= Rundu Rural =

Electoral constituency in the Kavango East region of north-eastern Namibia

Rundu Rural constituency (red) in the Kavango East region of Namibia

Rundu Rural (until 2013 Rundu Rural East) is an electoral constituency in the Kavango East Region of Namibia. It comprises the area east of Rundu, one of Namibia's largest cities. It had a population of 22,538 in 2011, up from 18,250 in 2001. As of 2020 the constituency had 6,060 registered voters.

The constituency contains the villages of Cuma and Kaisosi. Both villages are connected by a 60 km gravel road which was completed in 2013.

==Establishment==
Due to the rapid growth of Rundu, constituencies in the vicinity have undergone many changes. Rundu Rural was established in 1998 when Rundu Constituency was split into Rundu Urban and Rundu Rural. Both belonged to the Kavango Region. In 2003 this constituency was split into Rundu Rural East and Rundu Rural West.

In 2013 the Kavango Region was split into Kavango East and Kavango West. Rundu Rural East got its original name back and is now again Rundu Rural. Its former sister constituency Rundu Rural West was also renamed, to Ncuncuni Constituency. Ncuncuni now belongs to Kavango West, whereas Rundu Rural belongs to Kavango East.

==Politics==
Rundu Rural constituency is traditionally a stronghold of the South West Africa People's Organization (SWAPO) party. In the 2004 regional election SWAPO candidate Michael Shikongo received 3,358 of the 3,759 votes cast.

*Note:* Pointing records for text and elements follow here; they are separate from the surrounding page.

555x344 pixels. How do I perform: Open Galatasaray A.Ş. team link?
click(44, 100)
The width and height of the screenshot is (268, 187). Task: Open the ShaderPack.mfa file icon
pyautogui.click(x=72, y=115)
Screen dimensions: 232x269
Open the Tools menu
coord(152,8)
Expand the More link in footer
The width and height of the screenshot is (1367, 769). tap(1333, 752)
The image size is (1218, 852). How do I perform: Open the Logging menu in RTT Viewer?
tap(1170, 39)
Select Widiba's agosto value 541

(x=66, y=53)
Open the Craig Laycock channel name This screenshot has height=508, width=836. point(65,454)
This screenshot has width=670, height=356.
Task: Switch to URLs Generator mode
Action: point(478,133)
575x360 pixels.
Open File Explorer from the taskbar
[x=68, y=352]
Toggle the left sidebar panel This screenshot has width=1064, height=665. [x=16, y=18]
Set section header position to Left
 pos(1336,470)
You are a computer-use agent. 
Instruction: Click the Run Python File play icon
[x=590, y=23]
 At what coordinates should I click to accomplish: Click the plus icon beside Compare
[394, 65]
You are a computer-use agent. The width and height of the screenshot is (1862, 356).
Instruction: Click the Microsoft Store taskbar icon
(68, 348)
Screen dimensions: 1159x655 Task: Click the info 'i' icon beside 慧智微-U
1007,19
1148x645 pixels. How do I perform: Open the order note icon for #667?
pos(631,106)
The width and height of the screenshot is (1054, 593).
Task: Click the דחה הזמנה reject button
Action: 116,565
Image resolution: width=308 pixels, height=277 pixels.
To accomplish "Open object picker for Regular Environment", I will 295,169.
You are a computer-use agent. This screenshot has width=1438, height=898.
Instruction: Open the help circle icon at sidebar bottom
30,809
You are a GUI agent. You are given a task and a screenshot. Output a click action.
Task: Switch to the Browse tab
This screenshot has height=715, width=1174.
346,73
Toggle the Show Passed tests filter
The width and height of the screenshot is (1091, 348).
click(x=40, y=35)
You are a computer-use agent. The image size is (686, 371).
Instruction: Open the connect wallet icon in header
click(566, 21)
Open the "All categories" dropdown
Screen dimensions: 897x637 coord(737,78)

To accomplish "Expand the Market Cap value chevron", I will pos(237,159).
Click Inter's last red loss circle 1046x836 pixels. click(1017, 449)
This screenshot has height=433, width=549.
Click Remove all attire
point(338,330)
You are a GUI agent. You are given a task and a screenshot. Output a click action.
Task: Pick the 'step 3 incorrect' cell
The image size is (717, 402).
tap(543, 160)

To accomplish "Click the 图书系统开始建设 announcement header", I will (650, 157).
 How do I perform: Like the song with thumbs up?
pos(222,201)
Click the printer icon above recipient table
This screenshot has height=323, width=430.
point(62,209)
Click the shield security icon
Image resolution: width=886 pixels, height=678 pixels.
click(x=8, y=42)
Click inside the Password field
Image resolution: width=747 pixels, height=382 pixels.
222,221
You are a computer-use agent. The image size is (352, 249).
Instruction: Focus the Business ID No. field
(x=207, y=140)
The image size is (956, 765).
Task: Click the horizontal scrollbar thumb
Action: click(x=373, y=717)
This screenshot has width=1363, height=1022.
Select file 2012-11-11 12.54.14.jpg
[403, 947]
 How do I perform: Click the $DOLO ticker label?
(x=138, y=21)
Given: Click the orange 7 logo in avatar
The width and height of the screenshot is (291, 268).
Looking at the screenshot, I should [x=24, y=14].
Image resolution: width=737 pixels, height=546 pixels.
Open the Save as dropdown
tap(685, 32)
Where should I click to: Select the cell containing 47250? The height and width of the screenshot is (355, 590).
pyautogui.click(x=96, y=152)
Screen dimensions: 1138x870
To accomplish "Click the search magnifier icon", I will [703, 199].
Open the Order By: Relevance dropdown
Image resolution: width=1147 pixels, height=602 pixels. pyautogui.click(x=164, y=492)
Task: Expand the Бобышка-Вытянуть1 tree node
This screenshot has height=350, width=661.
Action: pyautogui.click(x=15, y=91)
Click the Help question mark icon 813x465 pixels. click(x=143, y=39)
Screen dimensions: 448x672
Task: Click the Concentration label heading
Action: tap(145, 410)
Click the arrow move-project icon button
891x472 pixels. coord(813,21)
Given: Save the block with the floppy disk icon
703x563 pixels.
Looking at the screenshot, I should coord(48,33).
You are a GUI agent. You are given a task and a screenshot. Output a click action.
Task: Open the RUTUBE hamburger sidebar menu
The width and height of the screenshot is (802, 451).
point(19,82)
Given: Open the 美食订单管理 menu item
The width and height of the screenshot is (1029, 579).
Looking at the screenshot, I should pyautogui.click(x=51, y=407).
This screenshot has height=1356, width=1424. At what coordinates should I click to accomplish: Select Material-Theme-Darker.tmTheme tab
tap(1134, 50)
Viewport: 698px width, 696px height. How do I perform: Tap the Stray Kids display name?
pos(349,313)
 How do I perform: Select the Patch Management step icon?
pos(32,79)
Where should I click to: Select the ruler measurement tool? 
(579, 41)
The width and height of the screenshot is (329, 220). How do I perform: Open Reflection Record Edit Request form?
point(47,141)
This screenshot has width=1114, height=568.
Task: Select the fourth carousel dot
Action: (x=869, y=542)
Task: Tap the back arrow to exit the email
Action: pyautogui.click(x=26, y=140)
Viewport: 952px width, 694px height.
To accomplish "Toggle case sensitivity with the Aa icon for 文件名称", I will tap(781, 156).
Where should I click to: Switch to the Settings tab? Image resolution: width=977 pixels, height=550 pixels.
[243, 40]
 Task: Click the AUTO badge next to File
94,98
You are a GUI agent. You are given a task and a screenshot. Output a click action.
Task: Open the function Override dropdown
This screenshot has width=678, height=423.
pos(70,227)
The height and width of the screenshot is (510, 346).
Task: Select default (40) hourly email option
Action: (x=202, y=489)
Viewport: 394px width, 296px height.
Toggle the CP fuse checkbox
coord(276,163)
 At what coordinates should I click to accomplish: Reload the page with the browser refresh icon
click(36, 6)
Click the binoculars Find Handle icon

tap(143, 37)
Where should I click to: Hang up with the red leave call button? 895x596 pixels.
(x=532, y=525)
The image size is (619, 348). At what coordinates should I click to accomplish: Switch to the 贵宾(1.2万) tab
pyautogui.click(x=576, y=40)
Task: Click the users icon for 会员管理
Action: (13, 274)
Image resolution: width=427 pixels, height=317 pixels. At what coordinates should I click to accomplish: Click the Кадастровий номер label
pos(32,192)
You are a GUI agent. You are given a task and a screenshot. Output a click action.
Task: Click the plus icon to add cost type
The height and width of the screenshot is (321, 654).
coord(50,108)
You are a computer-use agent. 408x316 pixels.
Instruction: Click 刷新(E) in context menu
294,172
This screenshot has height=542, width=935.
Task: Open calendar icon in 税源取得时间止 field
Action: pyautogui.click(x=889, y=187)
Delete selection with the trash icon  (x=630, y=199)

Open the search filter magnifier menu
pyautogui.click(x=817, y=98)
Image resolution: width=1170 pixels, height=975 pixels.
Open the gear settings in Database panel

In the 2015 regional elections councillor Shikongo of SWAPO was reelected with 1,284 votes. Marcellus Haivera of the All People's Party (APP) came second with 887 votes. The 2020 regional election was won by Nginga Paulus Mbangu, an independent candidate. He received 1,846 votes. The sitting councillor and SWAPO candidate Shikongo came distant second with 654 votes.